— START OF INPUT DATA —

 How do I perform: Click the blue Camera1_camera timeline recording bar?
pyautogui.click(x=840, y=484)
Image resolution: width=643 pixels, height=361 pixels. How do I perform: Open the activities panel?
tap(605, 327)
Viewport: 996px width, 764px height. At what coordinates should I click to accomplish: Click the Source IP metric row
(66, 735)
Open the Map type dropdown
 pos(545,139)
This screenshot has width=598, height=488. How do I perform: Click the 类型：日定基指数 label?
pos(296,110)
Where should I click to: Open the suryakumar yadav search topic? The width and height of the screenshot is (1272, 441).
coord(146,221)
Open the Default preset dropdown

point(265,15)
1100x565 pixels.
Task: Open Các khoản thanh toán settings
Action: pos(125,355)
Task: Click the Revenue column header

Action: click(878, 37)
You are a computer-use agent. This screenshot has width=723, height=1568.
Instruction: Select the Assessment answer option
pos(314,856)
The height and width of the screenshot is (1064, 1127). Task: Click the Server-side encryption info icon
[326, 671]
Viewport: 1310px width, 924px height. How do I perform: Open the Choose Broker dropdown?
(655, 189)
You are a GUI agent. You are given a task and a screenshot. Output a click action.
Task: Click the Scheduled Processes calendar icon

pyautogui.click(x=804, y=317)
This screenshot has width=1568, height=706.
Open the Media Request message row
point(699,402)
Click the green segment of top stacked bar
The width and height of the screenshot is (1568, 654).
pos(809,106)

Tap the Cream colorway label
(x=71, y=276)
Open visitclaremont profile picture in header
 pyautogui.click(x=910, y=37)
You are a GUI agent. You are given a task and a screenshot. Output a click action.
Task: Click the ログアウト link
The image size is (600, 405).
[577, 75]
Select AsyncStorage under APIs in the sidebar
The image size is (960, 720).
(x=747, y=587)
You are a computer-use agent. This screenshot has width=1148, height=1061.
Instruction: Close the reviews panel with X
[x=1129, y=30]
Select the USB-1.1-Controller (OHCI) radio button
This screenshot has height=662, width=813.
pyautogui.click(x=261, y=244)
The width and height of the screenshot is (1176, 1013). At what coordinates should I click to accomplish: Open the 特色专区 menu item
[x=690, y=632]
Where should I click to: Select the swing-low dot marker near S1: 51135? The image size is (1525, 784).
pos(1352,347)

— END OF INPUT DATA —

● **WHAT IS EXPECTED**
Rewrite every line of the items above as a numbered list, and leave out the blank lines.

● **FULL OUTPUT**
1.  How do I perform: Click the blue Camera1_camera timeline recording bar?
2. pyautogui.click(x=840, y=484)
3. Image resolution: width=643 pixels, height=361 pixels. How do I perform: Open the activities panel?
4. tap(605, 327)
5. Viewport: 996px width, 764px height. At what coordinates should I click to accomplish: Click the Source IP metric row
6. (66, 735)
7. Open the Map type dropdown
8.  pos(545,139)
9. This screenshot has width=598, height=488. How do I perform: Click the 类型：日定基指数 label?
10. pos(296,110)
11. Where should I click to: Open the suryakumar yadav search topic? The width and height of the screenshot is (1272, 441).
12. coord(146,221)
13. Open the Default preset dropdown
14. point(265,15)
15. 1100x565 pixels.
16. Task: Open Các khoản thanh toán settings
17. Action: pos(125,355)
18. Task: Click the Revenue column header
19. Action: click(878, 37)
20. You are a computer-use agent. This screenshot has width=723, height=1568.
21. Instruction: Select the Assessment answer option
22. pos(314,856)
23. The height and width of the screenshot is (1064, 1127). Task: Click the Server-side encryption info icon
24. [326, 671]
25. Viewport: 1310px width, 924px height. How do I perform: Open the Choose Broker dropdown?
26. (655, 189)
27. You are a GUI agent. You are given a task and a screenshot. Output a click action.
28. Task: Click the Scheduled Processes calendar icon
29. pyautogui.click(x=804, y=317)
30. This screenshot has width=1568, height=706.
31. Open the Media Request message row
32. point(699,402)
33. Click the green segment of top stacked bar
34. The width and height of the screenshot is (1568, 654).
35. pos(809,106)
36. Tap the Cream colorway label
37. (x=71, y=276)
38. Open visitclaremont profile picture in header
39.  pyautogui.click(x=910, y=37)
40. You are a GUI agent. You are given a task and a screenshot. Output a click action.
41. Task: Click the ログアウト link
42. The image size is (600, 405).
43. [577, 75]
44. Select AsyncStorage under APIs in the sidebar
45. The image size is (960, 720).
46. (x=747, y=587)
47. You are a computer-use agent. This screenshot has width=1148, height=1061.
48. Instruction: Close the reviews panel with X
49. [x=1129, y=30]
50. Select the USB-1.1-Controller (OHCI) radio button
51. This screenshot has height=662, width=813.
52. pyautogui.click(x=261, y=244)
53. The width and height of the screenshot is (1176, 1013). At what coordinates should I click to accomplish: Open the 特色专区 menu item
54. [x=690, y=632]
55. Where should I click to: Select the swing-low dot marker near S1: 51135? The image size is (1525, 784).
56. pos(1352,347)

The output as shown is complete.